**Aim of the task**
Your answer must be an exact copy of the data below.

**Exercise input**
- - -

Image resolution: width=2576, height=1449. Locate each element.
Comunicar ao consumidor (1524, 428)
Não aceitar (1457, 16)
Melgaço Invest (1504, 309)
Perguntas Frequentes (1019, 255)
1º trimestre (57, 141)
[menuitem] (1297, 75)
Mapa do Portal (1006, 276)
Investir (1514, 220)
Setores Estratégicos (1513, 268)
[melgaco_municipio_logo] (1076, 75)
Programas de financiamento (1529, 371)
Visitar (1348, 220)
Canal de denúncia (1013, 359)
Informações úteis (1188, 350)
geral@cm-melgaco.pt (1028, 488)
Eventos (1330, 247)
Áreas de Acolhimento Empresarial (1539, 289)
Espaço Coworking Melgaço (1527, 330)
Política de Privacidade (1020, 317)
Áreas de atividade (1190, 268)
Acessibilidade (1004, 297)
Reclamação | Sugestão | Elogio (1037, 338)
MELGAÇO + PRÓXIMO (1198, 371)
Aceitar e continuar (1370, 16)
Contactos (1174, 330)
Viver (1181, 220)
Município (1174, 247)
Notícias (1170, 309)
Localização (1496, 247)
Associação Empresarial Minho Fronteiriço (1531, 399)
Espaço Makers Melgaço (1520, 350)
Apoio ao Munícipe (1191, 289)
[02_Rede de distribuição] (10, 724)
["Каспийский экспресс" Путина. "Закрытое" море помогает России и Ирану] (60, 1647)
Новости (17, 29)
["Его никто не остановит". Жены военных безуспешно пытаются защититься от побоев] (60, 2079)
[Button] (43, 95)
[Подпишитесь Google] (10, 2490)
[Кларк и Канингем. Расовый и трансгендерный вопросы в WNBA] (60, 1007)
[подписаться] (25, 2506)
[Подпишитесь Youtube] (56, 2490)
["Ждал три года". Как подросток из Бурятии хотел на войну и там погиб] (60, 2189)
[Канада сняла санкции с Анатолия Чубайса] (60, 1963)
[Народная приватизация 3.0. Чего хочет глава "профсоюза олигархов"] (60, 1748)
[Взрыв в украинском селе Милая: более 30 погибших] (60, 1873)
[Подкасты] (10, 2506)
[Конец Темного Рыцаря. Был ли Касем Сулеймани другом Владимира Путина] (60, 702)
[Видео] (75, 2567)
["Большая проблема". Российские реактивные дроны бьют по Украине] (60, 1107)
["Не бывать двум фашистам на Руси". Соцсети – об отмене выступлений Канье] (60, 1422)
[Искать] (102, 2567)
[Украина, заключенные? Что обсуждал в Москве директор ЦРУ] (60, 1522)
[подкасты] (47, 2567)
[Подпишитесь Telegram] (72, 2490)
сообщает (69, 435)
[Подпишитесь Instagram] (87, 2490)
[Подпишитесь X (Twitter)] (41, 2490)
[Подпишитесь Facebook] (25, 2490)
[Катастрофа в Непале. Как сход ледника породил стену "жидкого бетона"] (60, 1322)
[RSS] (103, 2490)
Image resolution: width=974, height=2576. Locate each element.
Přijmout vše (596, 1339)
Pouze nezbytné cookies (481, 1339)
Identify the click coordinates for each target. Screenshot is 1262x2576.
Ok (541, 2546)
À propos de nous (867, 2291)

- - -

**Reply to the exercise**
Image resolution: width=2576, height=1449. Locate each element.
Comunicar ao consumidor (1524, 428)
Não aceitar (1457, 16)
Melgaço Invest (1504, 309)
Perguntas Frequentes (1019, 255)
1º trimestre (57, 141)
[menuitem] (1297, 75)
Mapa do Portal (1006, 276)
Investir (1514, 220)
Setores Estratégicos (1513, 268)
[melgaco_municipio_logo] (1076, 75)
Programas de financiamento (1529, 371)
Visitar (1348, 220)
Canal de denúncia (1013, 359)
Informações úteis (1188, 350)
geral@cm-melgaco.pt (1028, 488)
Eventos (1330, 247)
Áreas de Acolhimento Empresarial (1539, 289)
Espaço Coworking Melgaço (1527, 330)
Política de Privacidade (1020, 317)
Áreas de atividade (1190, 268)
Acessibilidade (1004, 297)
Reclamação | Sugestão | Elogio (1037, 338)
MELGAÇO + PRÓXIMO (1198, 371)
Aceitar e continuar (1370, 16)
Contactos (1174, 330)
Viver (1181, 220)
Município (1174, 247)
Notícias (1170, 309)
Localização (1496, 247)
Associação Empresarial Minho Fronteiriço (1531, 399)
Espaço Makers Melgaço (1520, 350)
Apoio ao Munícipe (1191, 289)
[02_Rede de distribuição] (10, 724)
["Каспийский экспресс" Путина. "Закрытое" море помогает России и Ирану] (60, 1647)
Новости (17, 29)
["Его никто не остановит". Жены военных безуспешно пытаются защититься от побоев] (60, 2079)
[Button] (43, 95)
[Подпишитесь Google] (10, 2490)
[Кларк и Канингем. Расовый и трансгендерный вопросы в WNBA] (60, 1007)
[подписаться] (25, 2506)
[Подпишитесь Youtube] (56, 2490)
["Ждал три года". Как подросток из Бурятии хотел на войну и там погиб] (60, 2189)
[Канада сняла санкции с Анатолия Чубайса] (60, 1963)
[Народная приватизация 3.0. Чего хочет глава "профсоюза олигархов"] (60, 1748)
[Взрыв в украинском селе Милая: более 30 погибших] (60, 1873)
[Подкасты] (10, 2506)
[Конец Темного Рыцаря. Был ли Касем Сулеймани другом Владимира Путина] (60, 702)
[Видео] (75, 2567)
["Большая проблема". Российские реактивные дроны бьют по Украине] (60, 1107)
["Не бывать двум фашистам на Руси". Соцсети – об отмене выступлений Канье] (60, 1422)
[Искать] (102, 2567)
[Украина, заключенные? Что обсуждал в Москве директор ЦРУ] (60, 1522)
[подкасты] (47, 2567)
[Подпишитесь Telegram] (72, 2490)
сообщает (69, 435)
[Подпишитесь Instagram] (87, 2490)
[Подпишитесь X (Twitter)] (41, 2490)
[Подпишитесь Facebook] (25, 2490)
[Катастрофа в Непале. Как сход ледника породил стену "жидкого бетона"] (60, 1322)
[RSS] (103, 2490)
Image resolution: width=974, height=2576. Locate each element.
Přijmout vše (596, 1339)
Pouze nezbytné cookies (481, 1339)
Identify the click coordinates for each target. Screenshot is 1262x2576.
Ok (541, 2546)
À propos de nous (867, 2291)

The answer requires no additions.